• 本文
**********
経済的なストレスに圧倒されている若者の多くは、問題から目を背けることでやり過ごしている。
中には、銀行口座やクレジットカードの残高を無視し、支出を把握しきれなくなり、借金を重ねている人たちもいる。フィンテック大手クレジットカルマによると、3月のクレジットカードの平均債務は、30代のミレニアル世代で前年同月比29%増の5800ドル(約78万円)、より若いZ世代で40%増の2800ドルに達した。金融情報会社ナードウォレットの調査によると、若年層はクレジットカードで延滞金を支払ったり、キャッシングサービスを利用したりする傾向も強かった。
心理学者はそれを「金融行動の回避」と呼び、時代を問わず若者に典型的な習性だと話す。
しかし、新型コロナウイルス流行の経済的な副作用に高インフレが追い打ちをかけ、こうした回避に拍車がかかっている、と経済学者や金融アドバイザーらは話す。銀行やクレジットカード口座を無視すれば、支出過剰や信用低下、多額の債務などに直面することになる。コロナ以降、全年代で最も債務が増えているのがミレニアル世代だ。回避は、住宅購入や引退など、その後の人生の節目を複雑にしかねない。
**********
• 記録抜粋
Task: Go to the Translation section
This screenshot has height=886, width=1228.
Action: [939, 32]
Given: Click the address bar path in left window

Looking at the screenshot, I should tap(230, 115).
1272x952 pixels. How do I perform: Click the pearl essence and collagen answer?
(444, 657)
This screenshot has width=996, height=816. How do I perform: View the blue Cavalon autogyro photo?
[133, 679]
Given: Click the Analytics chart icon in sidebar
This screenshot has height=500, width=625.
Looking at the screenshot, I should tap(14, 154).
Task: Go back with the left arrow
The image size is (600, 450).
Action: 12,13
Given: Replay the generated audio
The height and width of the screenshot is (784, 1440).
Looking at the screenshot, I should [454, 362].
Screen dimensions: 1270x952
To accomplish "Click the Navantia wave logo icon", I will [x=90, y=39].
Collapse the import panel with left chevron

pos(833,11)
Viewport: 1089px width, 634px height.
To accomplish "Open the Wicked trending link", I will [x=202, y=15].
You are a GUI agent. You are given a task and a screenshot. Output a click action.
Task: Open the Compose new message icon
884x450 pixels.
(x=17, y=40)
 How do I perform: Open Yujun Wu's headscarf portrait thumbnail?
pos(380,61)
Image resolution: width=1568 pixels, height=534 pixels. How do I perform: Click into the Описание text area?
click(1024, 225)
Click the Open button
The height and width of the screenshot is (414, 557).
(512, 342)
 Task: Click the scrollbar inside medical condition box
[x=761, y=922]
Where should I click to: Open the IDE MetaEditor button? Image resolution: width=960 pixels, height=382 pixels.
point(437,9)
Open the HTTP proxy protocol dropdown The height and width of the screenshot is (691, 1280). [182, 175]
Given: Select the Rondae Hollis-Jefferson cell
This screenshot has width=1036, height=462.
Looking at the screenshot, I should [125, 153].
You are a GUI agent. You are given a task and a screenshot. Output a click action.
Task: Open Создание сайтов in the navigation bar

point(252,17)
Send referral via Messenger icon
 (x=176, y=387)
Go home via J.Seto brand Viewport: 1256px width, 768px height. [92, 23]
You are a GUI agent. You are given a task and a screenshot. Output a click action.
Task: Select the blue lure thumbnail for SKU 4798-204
**********
• 作業依頼
本文をもとに、次の問いにそれぞれ答えよ。
(a) クレジットカルマによると、3月のZ世代のクレジットカードの平均債務はいくらに達したか。
(b) 心理学者は、若者が問題から目を背ける行動を何と呼んでいるか。
(c) コロナ以降、全年代で最も債務が増えているのはどの世代か。
記録は参照しなくてよい。

• 解答
(a) 2800ドル(前年同月比40%増)
(b) 「金融行動の回避」
(c) ミレニアル世代